Many companies import intermediate raw materials and use them to produce finished products and market them. The import of raw materials of this sector has also decreased. In the first 3 months of the current fiscal, LC opening of intermediate raw materials fell by 28 percent and imports by 16 percent.
In July-September of the current financial year, LC of crude edible oil decreased by 87.40 percent, imports decreased by 72.71 percent, among the basic raw materials of industry. However, due to the decrease in its price in the international market, the import has decreased. In addition, import has been curbed due to reduced demand and dollar crisis.
LC of raw material textile fabrics import of textile sector decreased by 20.21 percent and import decreased by 28.09 percent. LC of cotton import decreased by 2.97 percent, import decreased by 37.57 percent. LC of synthetic fiber imports decreased by 2 percent, imports decreased by 39.92 percent. That is, the import of all the materials of the textile sector has also seen a slowdown. It has also had a negative impact on the textile sector.
Many industries of chemical products have been established in the country. The products produced from them meet a part of the country’s demand and are also exported abroad. LC of raw materials of this sector has decreased by 48.23 percent. Imports decreased by 52 percent.
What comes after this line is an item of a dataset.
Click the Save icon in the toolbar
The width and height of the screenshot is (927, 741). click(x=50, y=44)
LC of import of raw material clinker and stone for construction sector cement production decreased by 47.86 percent. Imports decreased by 41.49 percent. At the same time, BP sheet import LC increased by 22.52 percent, import increased by 22.07 percent. However, its price is increasing in the international market and less products are being imported. Apart from this, there is a fear of money laundering from the country.
Along with existing industries, there has been a slowdown in the establishment of new industries. Due to the global recession and the dollar crisis, entrepreneurs are sitting on their hands. This is because they are not making new investments. This has reduced the flow of credit to the private sector. In July-September of the current financial year, the credit flow in this sector has increased by only 150 percent. Which is much less than the target.
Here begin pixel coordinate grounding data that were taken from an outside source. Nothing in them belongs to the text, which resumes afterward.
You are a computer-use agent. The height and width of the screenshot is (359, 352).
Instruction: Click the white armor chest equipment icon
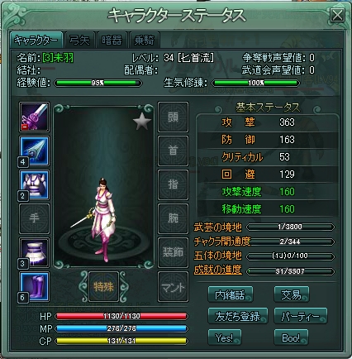click(x=34, y=185)
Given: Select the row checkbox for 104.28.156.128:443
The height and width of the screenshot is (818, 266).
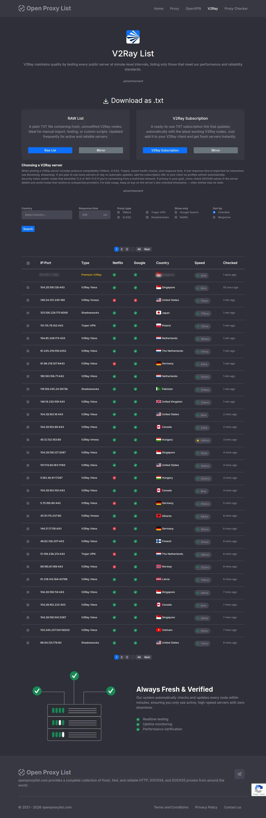Looking at the screenshot, I should click(x=28, y=288).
Credit flows rose by more than 2 percent in the same period last fiscal. In July-August of the last financial year, the debt in this sector increased by more than 11 thousand crore rupees. In the same period of the current financial year, it has increased only less than one thousand crore rupees. However, credit flows grew less in dollar terms. Because the dollar increases the credit flow in this sector has decreased. A large portion of private sector credit is used for imports. That is why there is a dollar link with this loan.
The import of industrial machinery also decreased in the last financial year. In the first 3 months of the current financial year, the import LC of industrial machinery has decreased by 23.93 percent, while imports have decreased by 39.72 percent. As a result, there has been a negative situation in setting up new industries. Out of this, the LC of textile sector machinery has decreased by 51 percent, while imports have decreased by 64 percent.
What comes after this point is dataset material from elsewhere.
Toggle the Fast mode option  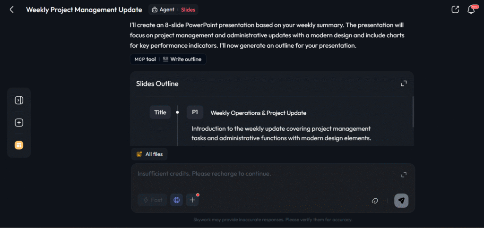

LC of leather sector machinery is 81 percent, import has decreased by 85 percent. LC of machinery of jute sector decreased by 41.5 percent, import decreased by 67.5 percent. LC of garment sector is 17 percent, import has decreased by 31 and a half percent. 67 percent LC of pharmaceutical industry and import decreased by 74 percent. LC of packing sector decreased by 75% and import by 44%. LC of industrial machinery of other sectors decreased by 20%, import decreased by 41%. Imports of machinery for various industries fell by 11 percent and imports by 36 percent.
Along with industry, imports of consumer goods also fell. LC of consumer goods fell by 48 percent and imports by 16 percent in July-September of the current financial year.